- [Data for the task]:

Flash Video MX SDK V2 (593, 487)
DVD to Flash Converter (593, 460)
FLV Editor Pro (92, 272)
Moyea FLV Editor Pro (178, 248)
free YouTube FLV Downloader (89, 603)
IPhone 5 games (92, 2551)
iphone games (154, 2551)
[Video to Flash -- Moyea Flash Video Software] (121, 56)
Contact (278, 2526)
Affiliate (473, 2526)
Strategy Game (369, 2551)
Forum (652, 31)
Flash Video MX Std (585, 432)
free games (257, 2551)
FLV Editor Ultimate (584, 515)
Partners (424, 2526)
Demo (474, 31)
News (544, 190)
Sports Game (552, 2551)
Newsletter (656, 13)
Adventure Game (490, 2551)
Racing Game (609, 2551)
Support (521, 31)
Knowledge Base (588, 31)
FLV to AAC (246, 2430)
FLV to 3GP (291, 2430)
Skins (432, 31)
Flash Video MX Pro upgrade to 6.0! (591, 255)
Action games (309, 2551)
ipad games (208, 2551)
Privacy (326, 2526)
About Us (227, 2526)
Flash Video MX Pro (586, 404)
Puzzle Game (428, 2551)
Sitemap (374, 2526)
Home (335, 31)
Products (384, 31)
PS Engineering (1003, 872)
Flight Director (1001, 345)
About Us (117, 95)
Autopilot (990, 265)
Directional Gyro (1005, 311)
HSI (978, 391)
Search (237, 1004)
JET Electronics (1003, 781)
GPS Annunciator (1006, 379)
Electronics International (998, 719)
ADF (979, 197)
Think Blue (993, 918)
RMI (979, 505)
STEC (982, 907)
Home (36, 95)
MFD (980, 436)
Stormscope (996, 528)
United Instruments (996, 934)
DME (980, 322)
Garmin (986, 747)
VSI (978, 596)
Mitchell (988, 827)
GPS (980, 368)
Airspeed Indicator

- [Directions]:
Word for word, give back all the lines above.

- [Response to the exercise]:
Flash Video MX SDK V2 (593, 487)
DVD to Flash Converter (593, 460)
FLV Editor Pro (92, 272)
Moyea FLV Editor Pro (178, 248)
free YouTube FLV Downloader (89, 603)
IPhone 5 games (92, 2551)
iphone games (154, 2551)
[Video to Flash -- Moyea Flash Video Software] (121, 56)
Contact (278, 2526)
Affiliate (473, 2526)
Strategy Game (369, 2551)
Forum (652, 31)
Flash Video MX Std (585, 432)
free games (257, 2551)
FLV Editor Ultimate (584, 515)
Partners (424, 2526)
Demo (474, 31)
News (544, 190)
Sports Game (552, 2551)
Newsletter (656, 13)
Adventure Game (490, 2551)
Racing Game (609, 2551)
Support (521, 31)
Knowledge Base (588, 31)
FLV to AAC (246, 2430)
FLV to 3GP (291, 2430)
Skins (432, 31)
Flash Video MX Pro upgrade to 6.0! (591, 255)
Action games (309, 2551)
ipad games (208, 2551)
Privacy (326, 2526)
About Us (227, 2526)
Flash Video MX Pro (586, 404)
Puzzle Game (428, 2551)
Sitemap (374, 2526)
Home (335, 31)
Products (384, 31)
PS Engineering (1003, 872)
Flight Director (1001, 345)
About Us (117, 95)
Autopilot (990, 265)
Directional Gyro (1005, 311)
HSI (978, 391)
Search (237, 1004)
JET Electronics (1003, 781)
GPS Annunciator (1006, 379)
Electronics International (998, 719)
ADF (979, 197)
Think Blue (993, 918)
RMI (979, 505)
STEC (982, 907)
Home (36, 95)
MFD (980, 436)
Stormscope (996, 528)
United Instruments (996, 934)
DME (980, 322)
Garmin (986, 747)
VSI (978, 596)
Mitchell (988, 827)
GPS (980, 368)
Airspeed Indicator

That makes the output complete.